Extract the text from an image by using the OCR (Optical Character Recognition) Text component in RPA Desktop Design Studio.

Before you begin

Role required: none

About this task

Important:

Starting with the Yokohama release, the RPA Desktop Design Studio utilizes the latest version of the Tesseract OCR engine. This update improves image pre-processing, and performance optimizations. When updating older automations that include the OCR text component, you may notice slight differences in the output. Therefore, it’s important to validate your automations after the update.

Many properties of the OCR Text component are common with other Actions UI components, to configure these properties, see Properties of Actions (UI) components.

The properties unique to the OCR Text component are given.
Table 1. OCR Text component properties
Property Text
Image Source Source from which the component takes the image.

Procedure

  1. In the Toolbox pane, navigate to Actions (UI) > OCR Text.
  2. Drag the OCR Text component to the Design surface.
  3. (Optional) To configure the settings, click the component settings icon (Component settings icon.).
    The component has default settings that you may review and use.
  4. (Optional) Configure the settings as described in the following table.
  5. To close the OCR Settings window, click OK.
  6. To configure the input, see Configure port properties.
  7. To configure the output, see Configure output port properties.
  8. (Optional) Connect the ports as described in the following table.
    Port Type Port name Data type Purpose Notes
    Data In Image/File Path Bitmap/String Takes the image or the path to the image.
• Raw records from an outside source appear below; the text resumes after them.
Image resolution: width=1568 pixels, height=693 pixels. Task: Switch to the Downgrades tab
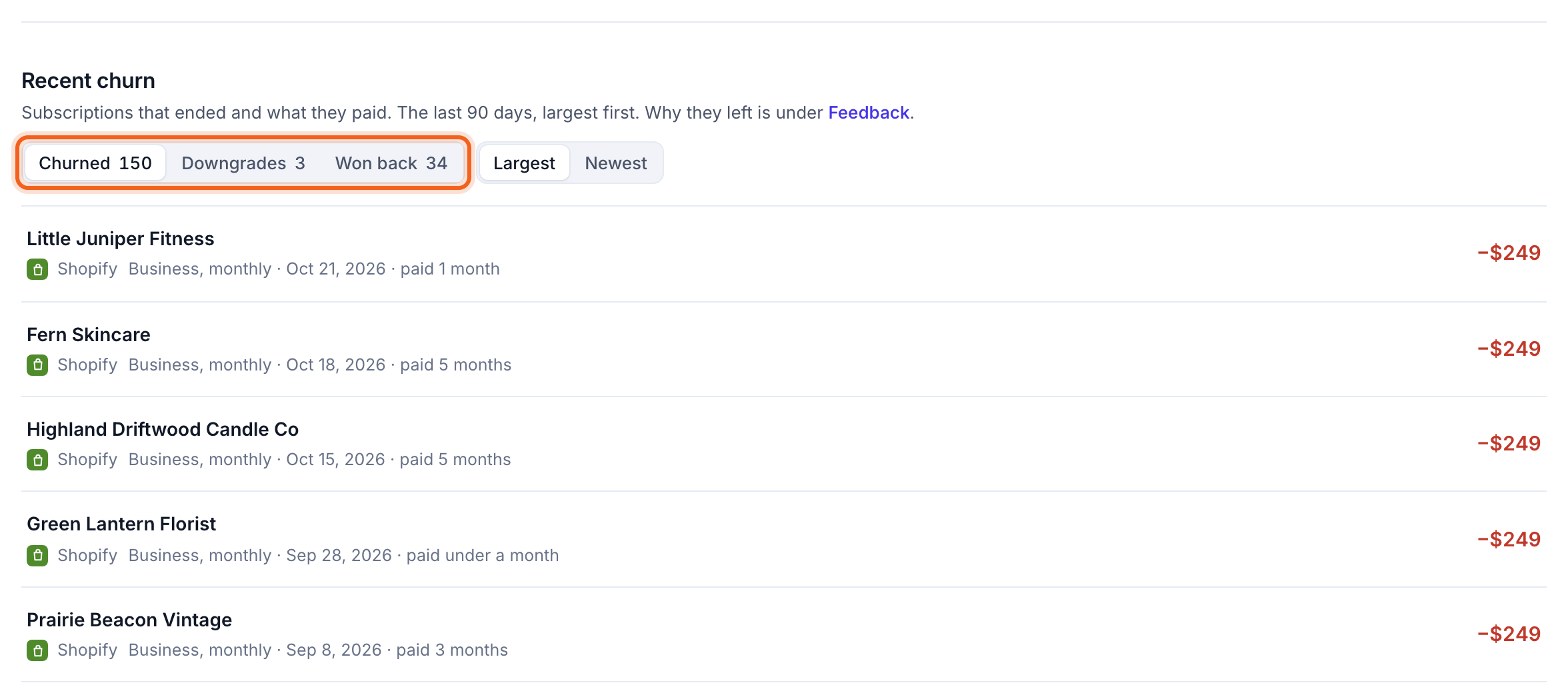(x=243, y=163)
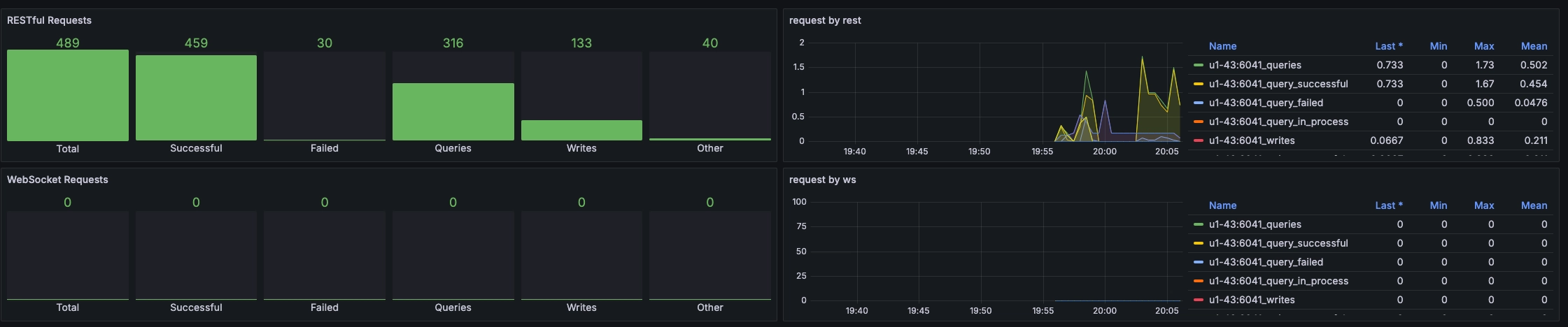Image resolution: width=1568 pixels, height=327 pixels.
Task: Toggle u1-43:6041_query_failed series in request by rest
Action: pyautogui.click(x=1265, y=103)
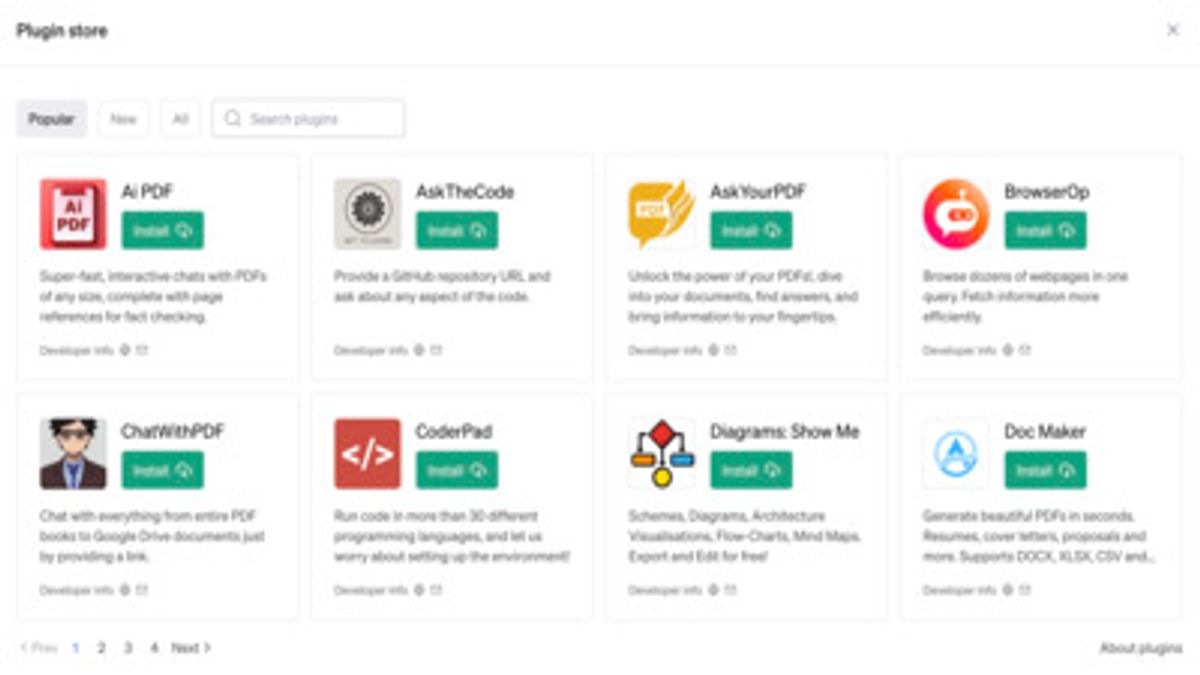
Task: Go to the Next page of plugins
Action: (x=190, y=648)
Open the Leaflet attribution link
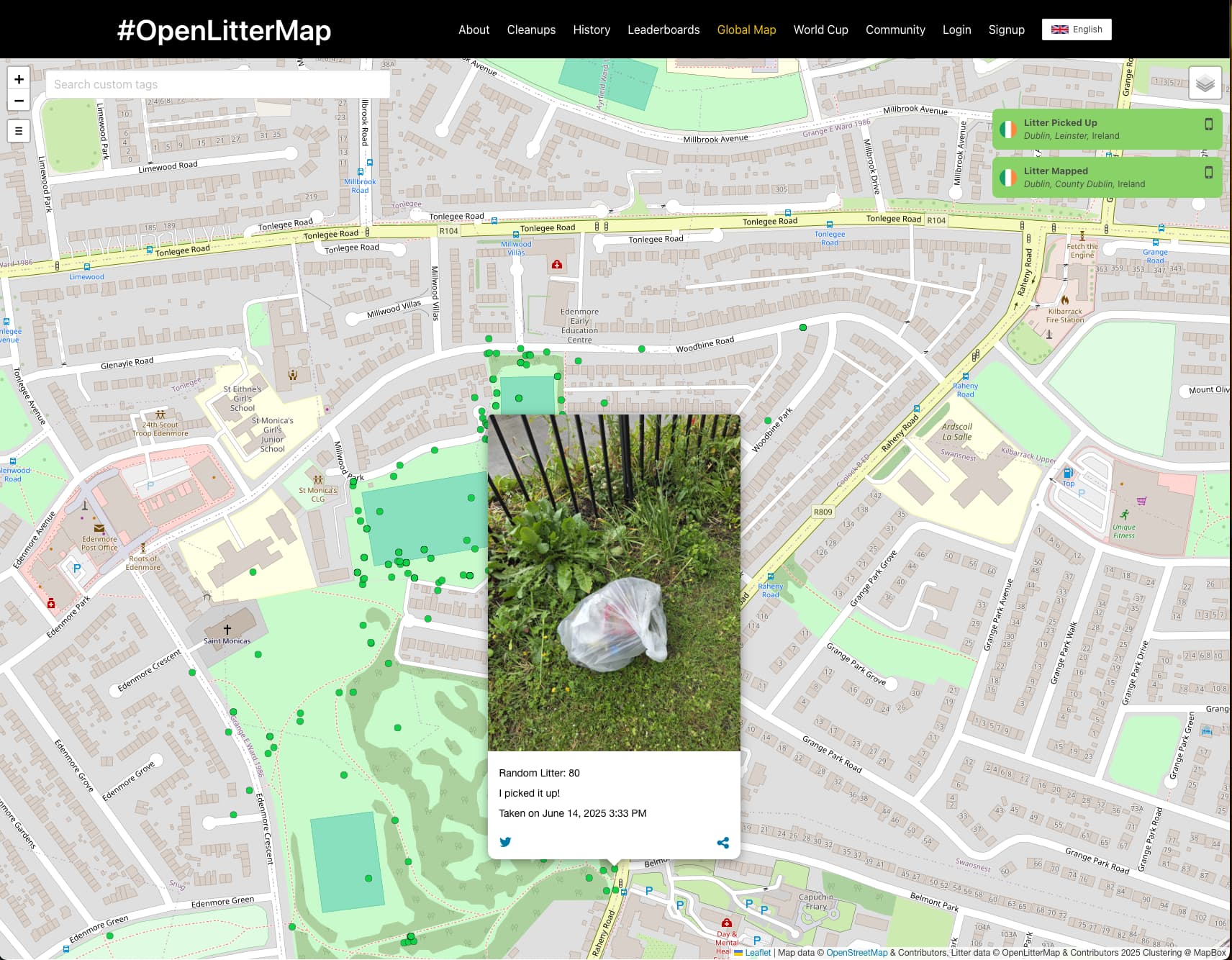The image size is (1232, 960). [757, 952]
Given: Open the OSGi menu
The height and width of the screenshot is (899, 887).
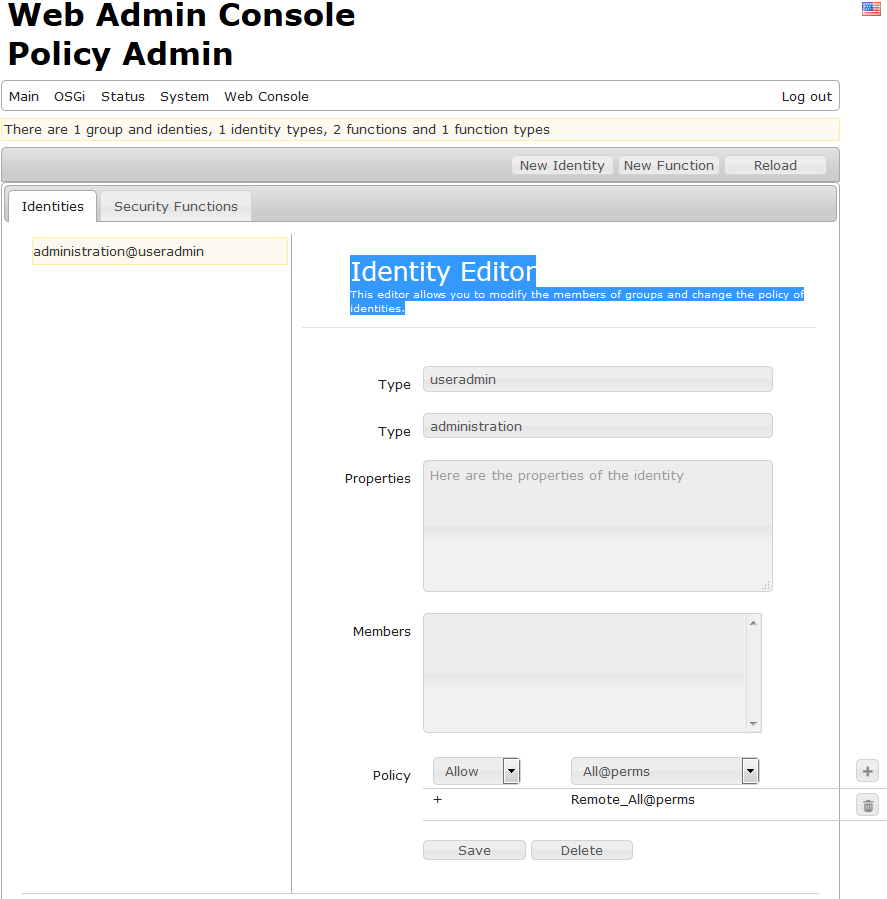Looking at the screenshot, I should [70, 97].
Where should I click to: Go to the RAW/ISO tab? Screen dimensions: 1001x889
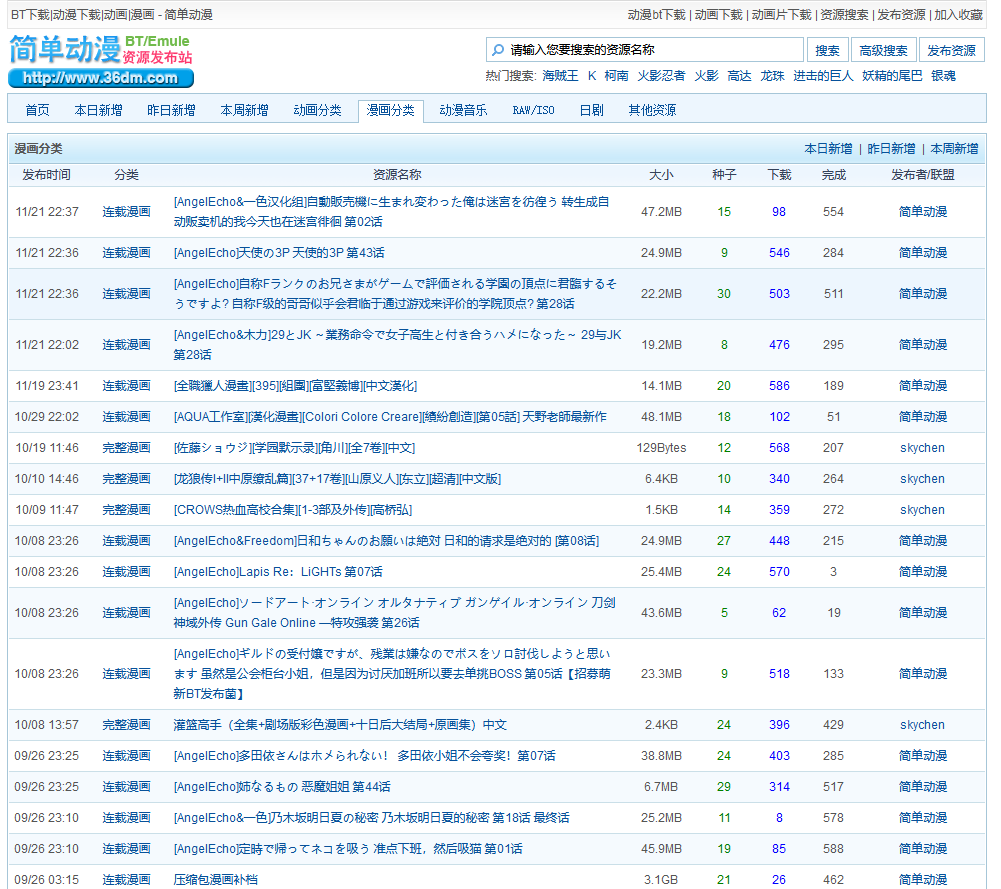click(533, 111)
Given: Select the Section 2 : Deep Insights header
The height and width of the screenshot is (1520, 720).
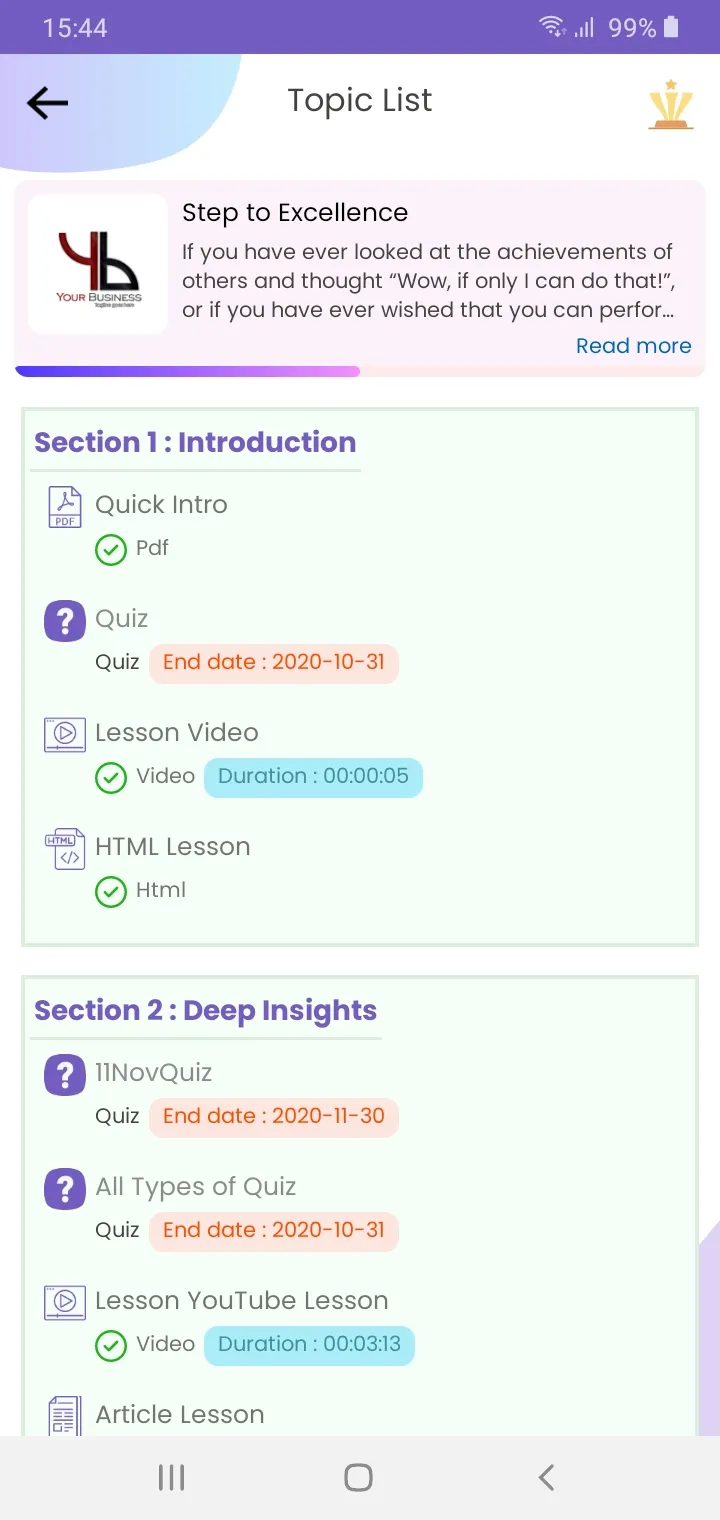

The input depends on the option selected from the Image Sourceoption in the Properties.
    • Port: The data type is Bitmap.
    • File Path: The data type is String.
    Data Out Text String Returns the extracted text from the image.
    Data Out Confidence Single Returns the extracted text accuracy figure.
  9. To test the component, right-click the component bar and then click Run From Here.

Example: Extract text from images and display with the Show component

Extract text from image and display with the Show component.

The OCR Text component takes a path to an image. The image comprises the text "servicenow". The component extracts the text from the image and passes the string to the Show component (To use the Show component, see Use the Show component). The Show component takes the text through the Message Data In port and then displays the text in a window.